Больц пишет: чем успешнее экономика и чем образованнее женщины, тем бесплоднее нация, чем продуктивнее женщина, тем она менее репродуктивна. Это относится и к индивидуальной женщине, и к обществу в целом. Индустриальные общества крайне продуктивны, но они же слабо воспроизводятся. Последние десятилетия и Запад, и Россия в том, что касается рождений, находятся в депрессивном состоянии. И причина этого проста: производство прибыльно, воспроизводство затратно. Но и управлять производством, конечно, легче: в случае производства приходится иметь дело с вещами и услугами, то есть с экономикой. В случае воспроизводства приходится иметь дело с людьми и обязательствами, то есть с антропологией и моралью. Ясно, что первое проще и легче поддается управлению. Результатом такой соглашательской и, главное, всем удобной стратегии стал осознанный уже всеми кризис семьи и демографическая катастрофа, или, как определил это Хайнсон, демографическая капитуляция Европы.

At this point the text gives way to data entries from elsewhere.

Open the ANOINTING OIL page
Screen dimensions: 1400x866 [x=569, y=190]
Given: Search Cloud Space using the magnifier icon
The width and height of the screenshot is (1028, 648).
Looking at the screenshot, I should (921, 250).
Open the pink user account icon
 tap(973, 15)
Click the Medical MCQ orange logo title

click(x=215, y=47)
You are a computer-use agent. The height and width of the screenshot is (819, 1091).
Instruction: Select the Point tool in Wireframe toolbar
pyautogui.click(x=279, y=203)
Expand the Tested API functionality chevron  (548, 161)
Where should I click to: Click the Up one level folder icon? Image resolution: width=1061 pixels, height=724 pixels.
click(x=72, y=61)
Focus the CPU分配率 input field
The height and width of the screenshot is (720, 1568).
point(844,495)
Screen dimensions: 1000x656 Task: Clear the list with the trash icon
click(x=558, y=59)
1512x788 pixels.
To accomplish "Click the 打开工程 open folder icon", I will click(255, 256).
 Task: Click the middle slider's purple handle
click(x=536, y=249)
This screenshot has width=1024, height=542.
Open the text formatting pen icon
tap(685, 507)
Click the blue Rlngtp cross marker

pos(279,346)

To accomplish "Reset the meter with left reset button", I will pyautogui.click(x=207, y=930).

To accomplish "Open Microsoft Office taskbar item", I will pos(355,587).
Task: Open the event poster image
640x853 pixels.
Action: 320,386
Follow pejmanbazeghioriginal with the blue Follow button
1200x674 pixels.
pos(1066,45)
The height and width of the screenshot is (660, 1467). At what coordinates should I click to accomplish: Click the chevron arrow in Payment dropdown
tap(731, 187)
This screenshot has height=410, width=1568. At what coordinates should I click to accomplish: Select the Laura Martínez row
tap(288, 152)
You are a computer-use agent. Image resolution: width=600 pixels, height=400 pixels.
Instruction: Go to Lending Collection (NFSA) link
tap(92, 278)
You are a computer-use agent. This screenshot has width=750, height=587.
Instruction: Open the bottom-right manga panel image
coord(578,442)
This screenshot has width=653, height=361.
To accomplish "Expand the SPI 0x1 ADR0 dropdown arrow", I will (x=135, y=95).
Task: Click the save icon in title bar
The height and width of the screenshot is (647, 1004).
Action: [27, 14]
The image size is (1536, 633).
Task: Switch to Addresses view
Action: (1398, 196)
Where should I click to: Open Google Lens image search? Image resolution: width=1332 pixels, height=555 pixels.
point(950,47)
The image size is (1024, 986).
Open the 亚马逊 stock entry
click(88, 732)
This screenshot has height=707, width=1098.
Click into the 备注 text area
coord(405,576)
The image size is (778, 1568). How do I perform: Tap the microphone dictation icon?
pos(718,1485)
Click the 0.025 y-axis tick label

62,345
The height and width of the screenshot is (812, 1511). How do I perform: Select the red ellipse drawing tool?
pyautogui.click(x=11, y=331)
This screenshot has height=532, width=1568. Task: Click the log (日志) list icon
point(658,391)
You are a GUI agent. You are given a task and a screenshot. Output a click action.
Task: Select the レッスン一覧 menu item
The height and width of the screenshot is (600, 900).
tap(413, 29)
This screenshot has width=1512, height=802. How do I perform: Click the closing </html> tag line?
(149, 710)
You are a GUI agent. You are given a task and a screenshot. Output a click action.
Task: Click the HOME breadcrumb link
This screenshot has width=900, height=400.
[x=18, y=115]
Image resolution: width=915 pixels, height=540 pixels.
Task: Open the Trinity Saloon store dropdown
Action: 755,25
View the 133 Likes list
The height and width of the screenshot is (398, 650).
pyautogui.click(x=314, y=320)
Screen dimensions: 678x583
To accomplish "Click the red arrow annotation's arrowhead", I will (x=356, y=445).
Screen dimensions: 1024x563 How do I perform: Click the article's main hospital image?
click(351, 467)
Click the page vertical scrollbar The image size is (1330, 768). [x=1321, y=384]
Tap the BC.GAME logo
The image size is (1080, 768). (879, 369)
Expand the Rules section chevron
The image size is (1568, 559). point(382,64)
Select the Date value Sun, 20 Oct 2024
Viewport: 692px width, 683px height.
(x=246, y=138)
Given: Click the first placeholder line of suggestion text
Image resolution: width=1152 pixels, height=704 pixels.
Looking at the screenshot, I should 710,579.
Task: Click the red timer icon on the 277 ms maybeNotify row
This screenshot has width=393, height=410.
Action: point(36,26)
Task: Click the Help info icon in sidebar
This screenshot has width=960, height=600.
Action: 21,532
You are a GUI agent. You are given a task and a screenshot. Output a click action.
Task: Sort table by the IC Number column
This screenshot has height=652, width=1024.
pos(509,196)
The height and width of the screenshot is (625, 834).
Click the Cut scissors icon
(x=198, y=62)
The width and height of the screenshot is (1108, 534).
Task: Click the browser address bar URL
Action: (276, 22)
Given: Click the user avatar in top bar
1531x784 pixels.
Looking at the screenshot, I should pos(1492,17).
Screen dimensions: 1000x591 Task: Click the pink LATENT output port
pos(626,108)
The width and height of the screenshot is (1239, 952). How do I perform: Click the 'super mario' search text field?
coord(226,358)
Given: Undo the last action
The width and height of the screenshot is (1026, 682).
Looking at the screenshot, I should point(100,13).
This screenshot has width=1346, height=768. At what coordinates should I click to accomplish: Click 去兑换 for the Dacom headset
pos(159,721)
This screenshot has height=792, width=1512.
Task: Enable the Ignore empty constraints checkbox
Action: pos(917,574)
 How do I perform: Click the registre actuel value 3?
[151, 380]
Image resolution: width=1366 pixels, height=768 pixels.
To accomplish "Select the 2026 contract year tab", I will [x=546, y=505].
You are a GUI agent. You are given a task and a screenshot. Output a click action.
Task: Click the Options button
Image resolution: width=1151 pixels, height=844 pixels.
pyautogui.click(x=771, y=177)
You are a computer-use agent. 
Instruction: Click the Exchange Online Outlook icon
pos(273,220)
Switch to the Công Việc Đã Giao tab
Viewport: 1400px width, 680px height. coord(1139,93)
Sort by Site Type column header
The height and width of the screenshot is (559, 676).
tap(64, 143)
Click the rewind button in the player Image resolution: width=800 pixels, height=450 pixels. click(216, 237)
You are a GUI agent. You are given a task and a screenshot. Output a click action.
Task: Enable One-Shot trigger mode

Главное, поправить дело уже невозможно – нет реальной политической или экономической альтернативы. Можно восклицать «Назад к семье!» или «Назад к семейным ценностям!», но от этого ближе к ним не станешь. Вернуть женщин и детей в семью уже не получится. Это было бы коренным переворотом в идеологии современного мира – отрицанием императива самореализации, и если бы даже кто-то захотел и попытался это сделать, то такого насилия не вынес бы рынок труда, что привело бы к коллапсу экономики. Но если бы семью удалось включить в экономический процесс, то есть монетаризировать работу по дому и по уходу за своим ребенком, – это вроде бы позволит женщине самореализоваться, то есть стать «полезным членом общества», прямо в семье – то это, скорее всего, разрушило бы сам институт семьи.